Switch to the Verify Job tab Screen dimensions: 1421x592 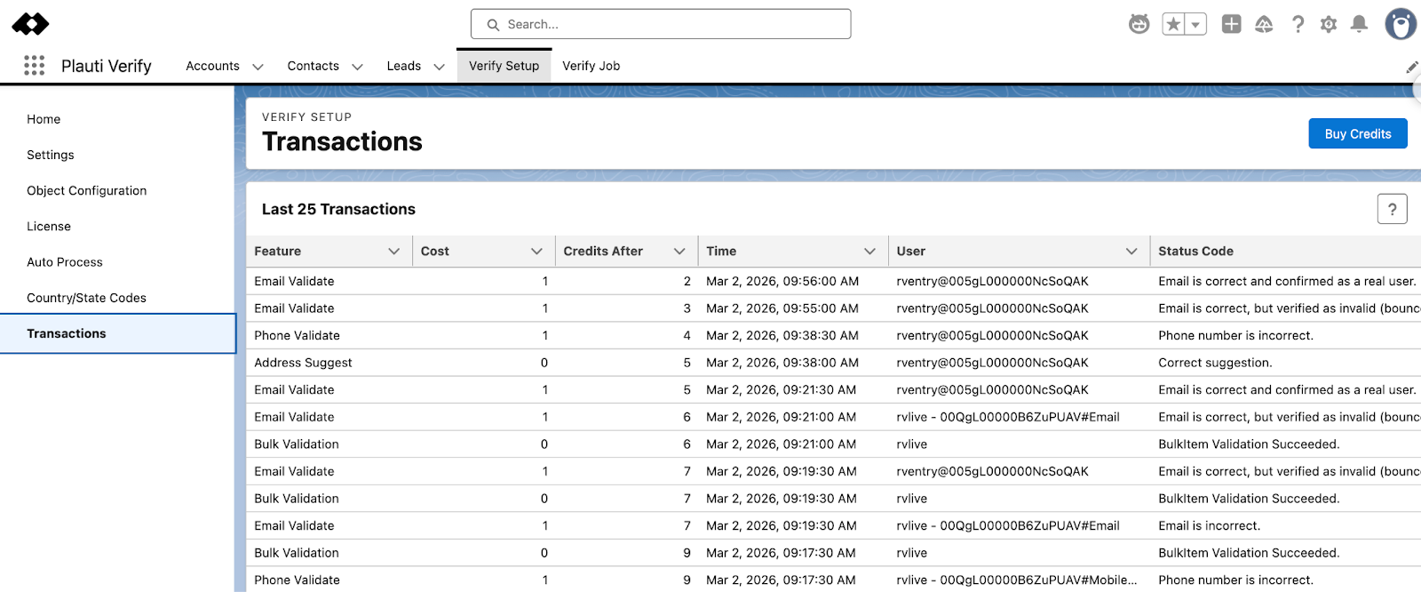(591, 66)
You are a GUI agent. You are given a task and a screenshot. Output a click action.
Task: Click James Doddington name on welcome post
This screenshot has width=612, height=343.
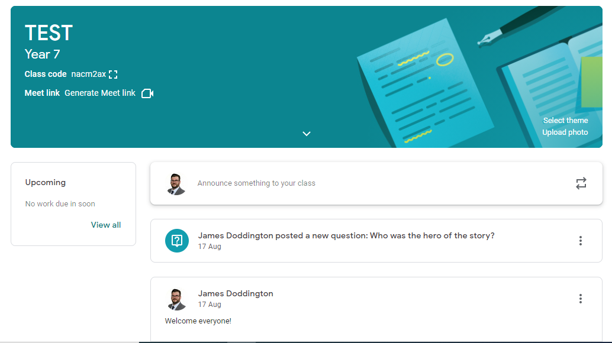(236, 293)
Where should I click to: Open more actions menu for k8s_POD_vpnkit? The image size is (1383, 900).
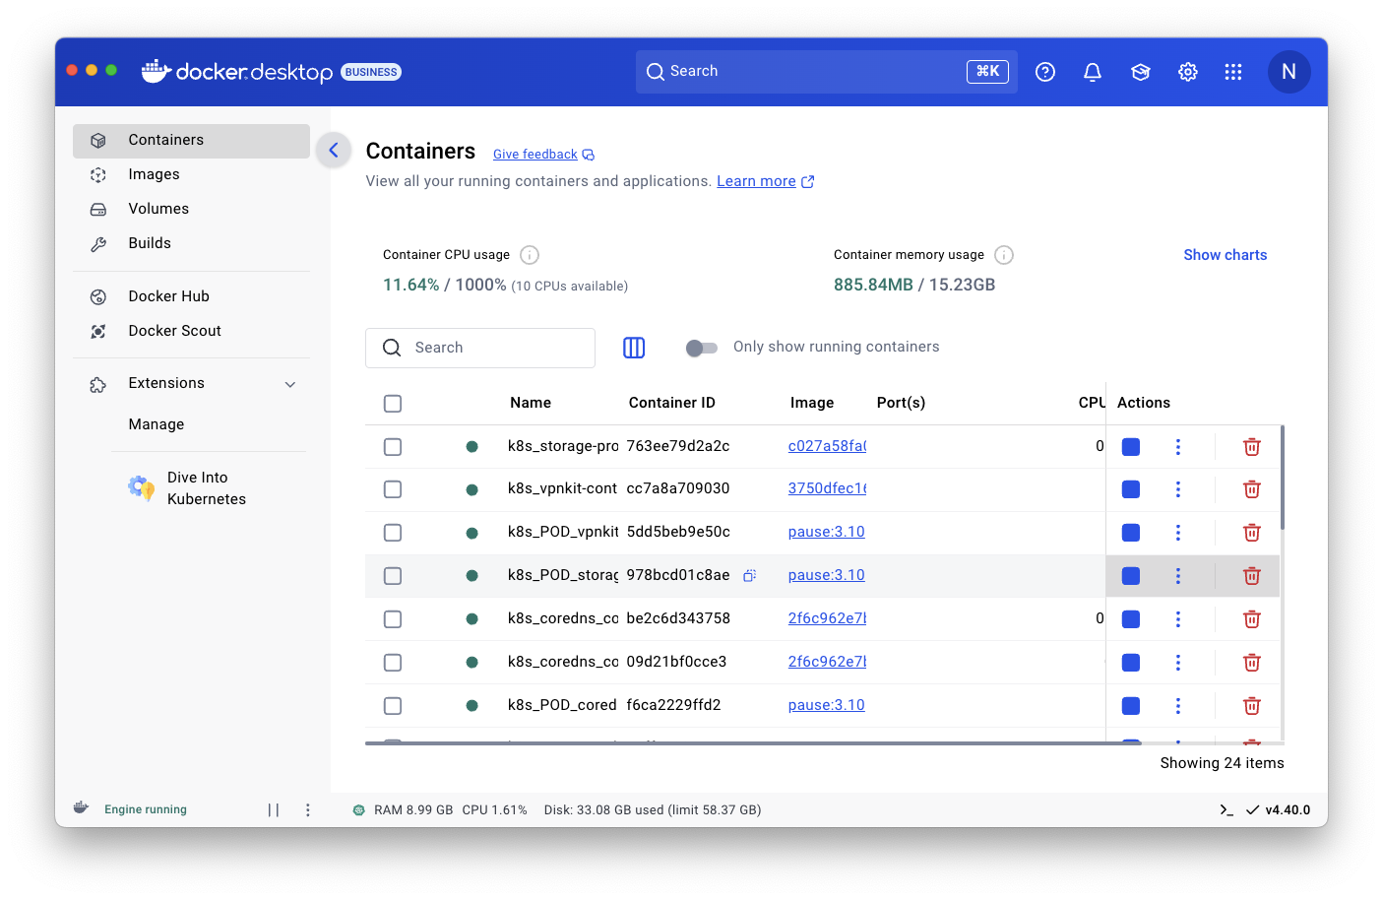[x=1178, y=533]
───
:: Requirements ::
Rewrite the data from the line containing "Where should I" through the end of the data, both ends included, with the requests kept and every coordinate in the answers shifted by -120. Leave the pictures out of your answer.

:: Complete output ::
Where should I click to: Open more actions menu for k8s_POD_vpnkit? The image size is (1383, 900).
[x=1058, y=413]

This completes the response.